課題の内容
「じれったい」の語源を説明した文章を、最後の文の続きから書き進めなさい。

ページの抜粋
「じれったい」の語源は?「焦れる」とのつながりと由来
「じれったい」とはどんな気持ちか
「じれったい」は、物事が思うように進まなかったり、相手の反応が遅かったりして、こちらの気持ちばかりが先走っていらだつ状態を表す言葉です。早くしてほしいのにできない、伝えたいのに伝わらない——そんなときに胸の内でくすぶる、もどかしさといらだちが入りまじった感情を言い表します。怒りほど激しくはなく、じわじわと募っていくのがこの言葉の表すところです。
「焦れる」から生まれた言葉
「じれったい」は、動詞「焦れる(じれる)」に由来すると考えられています。「焦れる」は、思うようにならずに気をもむ、いらだつという意味の言葉で、その状態を形容詞的に表したものが「じれったい」とされます。「じれる」という動きのある言葉から、「じれったい」というその状態を描く言葉へと派生した関係にあるとみられ、語の中心にあるのは「焦り」の感覚です。
「焦」の字が示す焼けるような心
「焦れる」の「焦」という字は、火に関わる字で、こげる・焼けるという意味を持ちます。気持ちが「焦る」「焦れる」と表現されるのは、思うようにいかないいらだちを、心が焼けるような感覚にたとえたものと考えられます。じりじりと照りつける日差しを「じりじり」と言うように、内側からあぶられるような落ち着かなさが、「じれる」という言葉には込められています。
促音「っ」が強める語感
「じれったい」には、つまる音(促音)の「っ」が入っています。この「っ」は語調を強め、いらだちの感じをいっそう強く響かせる働きをしていると考えられます。日本語には、感情や様子を表す言葉に促音を加えて勢いを強める傾向があり、「じれったい」もその一例とみることができます。もとになった「焦れる」の気持ちが、音の上でも強調されているといえます。
「歯がゆい」との近さと違い
「じれったい」とよく似た言葉に「歯がゆい」があります。どちらも思うようにならないもどかしさを表しますが、「歯がゆい」は、見ていて物足りない、もっとできるはずなのにという、対象への評価がにじむことが多い言葉です。一方「じれったい」は、進まない状況そのものへのいらだちに重心があります。重なり合いながらも、視点の置きどころが少しずつ違う言葉といえます。

表示データ

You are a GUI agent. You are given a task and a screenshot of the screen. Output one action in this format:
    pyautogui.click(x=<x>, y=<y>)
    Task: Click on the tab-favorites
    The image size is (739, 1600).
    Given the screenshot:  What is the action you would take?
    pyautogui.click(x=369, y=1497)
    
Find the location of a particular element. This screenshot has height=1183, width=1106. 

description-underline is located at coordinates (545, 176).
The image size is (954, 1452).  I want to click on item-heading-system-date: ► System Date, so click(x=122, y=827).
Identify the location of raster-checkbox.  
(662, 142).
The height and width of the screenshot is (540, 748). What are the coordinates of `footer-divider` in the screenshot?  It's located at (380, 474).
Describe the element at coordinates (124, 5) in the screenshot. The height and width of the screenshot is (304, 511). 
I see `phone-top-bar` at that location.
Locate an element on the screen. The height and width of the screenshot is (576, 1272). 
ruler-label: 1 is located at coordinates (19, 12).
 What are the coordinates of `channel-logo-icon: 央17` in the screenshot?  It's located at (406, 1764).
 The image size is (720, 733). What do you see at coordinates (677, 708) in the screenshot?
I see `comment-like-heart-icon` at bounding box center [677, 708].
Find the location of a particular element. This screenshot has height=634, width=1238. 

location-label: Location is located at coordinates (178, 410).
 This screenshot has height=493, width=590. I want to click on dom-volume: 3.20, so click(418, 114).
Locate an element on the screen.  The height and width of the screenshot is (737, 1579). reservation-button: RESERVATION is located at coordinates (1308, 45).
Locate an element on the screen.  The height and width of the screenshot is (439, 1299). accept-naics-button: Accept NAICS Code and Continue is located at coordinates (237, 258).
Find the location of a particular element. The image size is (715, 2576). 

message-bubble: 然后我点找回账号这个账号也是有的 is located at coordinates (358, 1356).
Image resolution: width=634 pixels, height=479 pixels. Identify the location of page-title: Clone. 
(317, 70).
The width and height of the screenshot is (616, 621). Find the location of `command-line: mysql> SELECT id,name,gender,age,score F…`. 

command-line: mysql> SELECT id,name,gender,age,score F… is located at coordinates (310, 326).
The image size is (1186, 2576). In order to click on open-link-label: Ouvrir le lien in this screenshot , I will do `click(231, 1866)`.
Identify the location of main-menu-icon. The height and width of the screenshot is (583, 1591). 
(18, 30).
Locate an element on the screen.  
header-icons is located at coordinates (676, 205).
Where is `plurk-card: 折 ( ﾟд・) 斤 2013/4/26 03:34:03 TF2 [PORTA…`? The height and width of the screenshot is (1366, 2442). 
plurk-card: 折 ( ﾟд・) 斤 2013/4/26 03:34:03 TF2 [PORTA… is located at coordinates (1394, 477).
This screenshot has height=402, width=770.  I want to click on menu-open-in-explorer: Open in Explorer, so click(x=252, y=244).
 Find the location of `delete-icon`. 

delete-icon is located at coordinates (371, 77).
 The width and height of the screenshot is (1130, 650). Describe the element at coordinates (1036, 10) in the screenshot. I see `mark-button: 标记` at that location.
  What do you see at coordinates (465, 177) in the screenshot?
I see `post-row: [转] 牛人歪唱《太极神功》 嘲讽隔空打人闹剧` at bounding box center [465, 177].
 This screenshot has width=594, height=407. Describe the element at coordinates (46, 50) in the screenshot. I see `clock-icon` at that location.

課題への回答
「もどかしい」「まだるっこい」との関係
「もどかしい」も「じれったい」に近い言葉で、思うように進まずもやもやする気持ちを表します。さらに「まだるっこい」「まどろっこしい」となると、手間取って回りくどい、てきぱきしないという意味合いが強まります。いずれも「速く進んでほしいのに進まない」という共通の感覚を土台にしながら、いらだち・もどかしさ・まどろっこしさといった微妙な差を担い分けています。日本語には、この種の「待たされる気持ち」を表す言葉が豊富にそろっています。
日常で使われる場面
「じれったい」は、会話や物語の中でさまざまな場面に登場します。なかなか結論を言わない相手に「じれったいなあ」とこぼしたり、思いを伝えられない登場人物の心情を「じれったい関係」と表したりします。恋愛のもどかしさを言い表すときにもよく使われ、すれ違いや遠回りがもたらす切なさを含んだ言葉として親しまれています。否定的ないらだちだけでなく、どこか愛おしさをにじませて使われることもあるのが特徴です。
「じれったい」が映す心の動き
「じれったい」という言葉は、「焦れる」という、心が焼けるようにいらだつ感覚を出発点に、思うようにならない状況へのもどかしさを言い表すものとして使われてきました。怒りでも悲しみでもない、進まないものを前にじりじりと募っていく独特の感情を、ひとことで言い当てる言葉です。「歯がゆい」「もどかしい」といった近い言葉と並べてみると、日本語が人の心の細かなゆれを、どれほど丁寧にすくい取ってきたかがよく見えてきます。